Baseball is likely a more popular pastime in Japan than it is in America. Perhaps it is because it is a sport which is somewhat meditative, involves little advantage based on a player’s height, and also usually involves little or no strenuous body contact. The Japanese have been playing baseball since 1872 when it is documented to have first been introduced by an American professor by the name of Horace Wilson. The first Japanese baseball team was formed a few years later by one of Japan’s national railways employees who had studied engineering abroad in America. He and his co-workers joined together as Japan’s first team and were known as the “Shimbashi Athletic Club”.
While this team reportedly did quite well playing various teams which later formed around Japan, the nation apparently showed passing interest until the famous Tokyo University formed a team of its own. In 1896 the team won by a considerable margin in a game against a group of Americans from a country club near Tokyo, in what is historically regarded as the first international baseball game in Asia. Following such a victory, universities around Japan began to form baseball teams of their own. University teams then began to travel to America to better improve their skills and also play in games with more formidable American teams. In 1905, the first such journey was made by a team from Waseda University, another famous Tokyo school. Teams from the U.S. also traveled to Japan and American baseball stars even held training workshops to help Japanese players hone their skills.

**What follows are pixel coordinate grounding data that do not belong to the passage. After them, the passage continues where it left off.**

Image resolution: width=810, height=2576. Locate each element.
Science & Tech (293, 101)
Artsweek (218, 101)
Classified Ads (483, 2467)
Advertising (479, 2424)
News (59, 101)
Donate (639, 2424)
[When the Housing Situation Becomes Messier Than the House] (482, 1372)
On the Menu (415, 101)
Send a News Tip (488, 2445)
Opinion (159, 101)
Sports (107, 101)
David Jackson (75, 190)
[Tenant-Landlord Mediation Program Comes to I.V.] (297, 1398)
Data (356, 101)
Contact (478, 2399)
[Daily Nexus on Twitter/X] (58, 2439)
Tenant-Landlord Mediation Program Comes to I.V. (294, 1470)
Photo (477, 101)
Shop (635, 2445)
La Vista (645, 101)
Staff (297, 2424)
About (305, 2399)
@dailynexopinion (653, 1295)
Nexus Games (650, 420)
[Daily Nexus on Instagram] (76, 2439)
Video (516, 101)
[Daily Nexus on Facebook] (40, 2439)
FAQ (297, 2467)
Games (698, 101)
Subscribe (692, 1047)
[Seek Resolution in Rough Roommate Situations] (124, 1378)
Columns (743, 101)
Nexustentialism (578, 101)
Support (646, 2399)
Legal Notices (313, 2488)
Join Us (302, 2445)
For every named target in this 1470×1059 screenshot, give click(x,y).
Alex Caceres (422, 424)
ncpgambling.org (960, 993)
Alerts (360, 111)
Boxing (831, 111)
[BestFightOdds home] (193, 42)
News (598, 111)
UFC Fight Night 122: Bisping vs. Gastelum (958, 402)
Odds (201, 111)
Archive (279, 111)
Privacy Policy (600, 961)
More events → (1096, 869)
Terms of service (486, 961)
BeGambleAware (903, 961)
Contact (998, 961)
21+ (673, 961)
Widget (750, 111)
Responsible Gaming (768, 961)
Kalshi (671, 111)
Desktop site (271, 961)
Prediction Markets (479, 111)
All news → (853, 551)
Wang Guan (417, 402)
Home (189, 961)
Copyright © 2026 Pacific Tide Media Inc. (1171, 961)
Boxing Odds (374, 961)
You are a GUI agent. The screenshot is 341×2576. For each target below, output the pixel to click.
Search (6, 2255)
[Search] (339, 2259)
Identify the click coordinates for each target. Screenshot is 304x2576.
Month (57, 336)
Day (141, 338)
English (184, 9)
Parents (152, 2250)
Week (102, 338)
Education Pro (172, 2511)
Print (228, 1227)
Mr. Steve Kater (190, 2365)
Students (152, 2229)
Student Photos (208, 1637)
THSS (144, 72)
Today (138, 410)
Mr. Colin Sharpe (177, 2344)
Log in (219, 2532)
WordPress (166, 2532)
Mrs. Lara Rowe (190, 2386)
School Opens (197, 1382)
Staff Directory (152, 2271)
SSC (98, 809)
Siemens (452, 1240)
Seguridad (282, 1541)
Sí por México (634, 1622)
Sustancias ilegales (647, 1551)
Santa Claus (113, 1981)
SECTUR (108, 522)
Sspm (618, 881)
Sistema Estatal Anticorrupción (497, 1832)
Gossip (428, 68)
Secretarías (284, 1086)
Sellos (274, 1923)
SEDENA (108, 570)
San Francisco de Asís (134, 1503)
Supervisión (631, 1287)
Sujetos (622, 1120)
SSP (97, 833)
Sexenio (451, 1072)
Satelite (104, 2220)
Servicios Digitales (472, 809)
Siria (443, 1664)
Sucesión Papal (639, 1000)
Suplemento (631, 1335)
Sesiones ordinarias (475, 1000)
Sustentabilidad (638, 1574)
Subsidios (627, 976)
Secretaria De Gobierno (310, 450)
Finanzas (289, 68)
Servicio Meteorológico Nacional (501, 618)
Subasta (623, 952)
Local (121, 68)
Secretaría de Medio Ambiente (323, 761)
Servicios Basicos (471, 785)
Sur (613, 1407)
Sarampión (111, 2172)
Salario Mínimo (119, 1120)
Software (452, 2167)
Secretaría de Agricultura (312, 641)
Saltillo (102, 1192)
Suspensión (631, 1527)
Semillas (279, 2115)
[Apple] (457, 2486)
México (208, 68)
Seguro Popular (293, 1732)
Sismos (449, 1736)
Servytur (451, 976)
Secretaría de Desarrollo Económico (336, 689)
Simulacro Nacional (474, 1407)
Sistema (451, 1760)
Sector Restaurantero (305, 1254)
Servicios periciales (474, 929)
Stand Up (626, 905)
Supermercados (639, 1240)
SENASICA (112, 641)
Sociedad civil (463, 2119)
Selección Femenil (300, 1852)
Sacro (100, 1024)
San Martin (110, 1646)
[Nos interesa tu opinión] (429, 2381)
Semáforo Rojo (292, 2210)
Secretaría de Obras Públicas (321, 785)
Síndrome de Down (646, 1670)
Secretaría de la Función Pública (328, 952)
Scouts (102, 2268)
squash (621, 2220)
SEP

Professional baseball in Japan is called “Puro Yakyu” (pronounced “poo-roe yah-kyoo”) which simply translates to English as “Professional Baseball”. The first professional baseball league in Japan was known as simply “The Japanese Baseball League” and was reportedly established in 1936. In 1950, the league reorganized itself as the “Nippon Professional Baseball” league, also known as the “NPB”. It is this league that is currently considered to be the highest level of professional baseball in Japan today. Some notably unique characteristics of the NPB in comparison with Major League Baseball in America include a slightly smaller ball (potentially due to it being wound more tightly), a strike zone which is larger near the batter and smaller away from the batter, less aggressive play, and also less home runs. Also unique is the fact that teams have generally been associated with their corporate sponsors rather than the cities where they are located. This is changing and one team now, the Yokohama BayStars, has even chosen to omit the name of its corporate sponsor in favor of its location (Yokohama).
Until as recently as 1993 the sport of baseball was the only professional league team sport in Japan. This alone is a shining testament to the sport’s lasting popularity. Baseball heroes of Japan have been given media coverage the likeness of a celebrity funeral upon their retirement and tears are even shed on camera, something not often seen in a publically unemotional country like Japan.